Re: [PATCH] scsi: core: cleanup request queue before releasing gendisk

Ming Lei <ming.lei@xxxxxxxxxx> · Fri, 17 Sep 2021 16:32:15 +0800

On Fri, Sep 17, 2021 at 09:56:50AM +0200, Christoph Hellwig wrote:
> On Fri, Sep 17, 2021 at 03:41:05PM +0800, Ming Lei wrote:
> > >  
> > > -	return ret;
> > > +	if (unlikely(!disk_live(disk))) {
> > > +		blk_queue_exit(disk->queue);
> > > +		bio_io_error(bio);
> > > +		return -ENODEV;
> > > +	}
> > 
> > Is it safe to fail IO in this way? There is still opened bdev, and
> > usually IO can be done successfully even when disk is being deleted.
> 
> "normal" I/O should not really happen by the time it is deleted.  That
> being said we should do this only after the fsync is done. While no
> one should rely on that I'm pretty sure some file systems do.
> So we'll actually need a deleted flag.
> 
> > Not mention it adds one extra check in real fast path.
> 
> I'm not really woried about the check itself.  That being
> sais this inode cache line is not hot right now, so moving it to
> disk->state will help as we need to check the read-only flag in
> the the I/O submission path anyway.

When the deleted flag is set in del_gendisk(), it may not be observed
in time in bio_submit() because of memory/compiler re-order, so the
check is still sort of relax constraint. I guess the same is true for
read-only check.

> 
> > > +	/*
> > > +	 * Prevent new I/O from crossing bio_queue_enter().
> > > +	 */
> > > +	blk_freeze_queue_start(q);
> > > +	if (queue_is_mq(q))
> > > +		blk_mq_wake_waiters(q);
> > > +	/* Make blk_queue_enter() reexamine the DYING flag. */
> > > +	wake_up_all(&q->mq_freeze_wq);
> > > +
> > > +	rq_qos_exit(q);
> > 
> > rq_qos_exit() requires the queue to be frozen, otherwise kernel oops
> > can be triggered. There may be old submitted bios not completed yet,
> > and rq_qos_done() can be referring to q->rq_qos.
> 
> Yes.  I actually misread the old code - it atually does two
> blk_freeze_queue_start, but it also includes the wait.

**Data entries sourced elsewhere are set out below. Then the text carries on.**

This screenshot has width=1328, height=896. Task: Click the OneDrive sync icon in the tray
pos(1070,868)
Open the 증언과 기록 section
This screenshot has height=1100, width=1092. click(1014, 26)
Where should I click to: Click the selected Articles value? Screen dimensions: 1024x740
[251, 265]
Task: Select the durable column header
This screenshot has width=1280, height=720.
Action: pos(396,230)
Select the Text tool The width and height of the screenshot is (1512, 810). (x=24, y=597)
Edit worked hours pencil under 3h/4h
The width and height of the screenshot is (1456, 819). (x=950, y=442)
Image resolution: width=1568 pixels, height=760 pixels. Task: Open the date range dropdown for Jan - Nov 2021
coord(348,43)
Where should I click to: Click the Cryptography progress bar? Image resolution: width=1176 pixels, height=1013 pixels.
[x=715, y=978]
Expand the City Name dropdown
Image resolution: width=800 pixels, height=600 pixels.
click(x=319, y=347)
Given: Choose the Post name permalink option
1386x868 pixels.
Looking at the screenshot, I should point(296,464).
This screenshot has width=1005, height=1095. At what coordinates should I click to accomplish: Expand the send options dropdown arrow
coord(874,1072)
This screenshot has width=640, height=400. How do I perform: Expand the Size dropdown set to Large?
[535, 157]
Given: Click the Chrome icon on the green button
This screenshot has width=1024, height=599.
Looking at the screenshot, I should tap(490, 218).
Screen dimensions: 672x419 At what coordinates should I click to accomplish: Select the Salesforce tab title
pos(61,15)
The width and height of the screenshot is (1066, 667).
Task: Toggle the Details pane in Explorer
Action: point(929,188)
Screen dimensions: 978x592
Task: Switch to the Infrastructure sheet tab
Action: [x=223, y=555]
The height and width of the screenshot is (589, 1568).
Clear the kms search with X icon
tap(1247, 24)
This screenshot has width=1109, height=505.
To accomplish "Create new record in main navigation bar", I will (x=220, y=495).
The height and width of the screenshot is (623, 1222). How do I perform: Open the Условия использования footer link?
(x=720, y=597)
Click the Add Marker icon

Only blk_freeze_queue() includes the wait, and blk_freeze_queue_start()
doesn't.

> 
> > But if waiting for queue frozen is added, one extra freeze is added,
> > which will slow done remove disk/queue.
> 
> Is it?  For the typical case the second free in blk_cleanp_queue will
> be bsically free because there is no pending I/O.  The only case
> where that matters if if there is pending passthrough I/O again,
> which can only happen with SCSI, and even there is highly unusual.

RCU grace period is involved in blk_freeze_queue(). One way you can
avoid it is to keep the percpu ref at atomic mode when running
blk_mq_unfreeze_queue() in del_gendisk().

Thanks,
Ming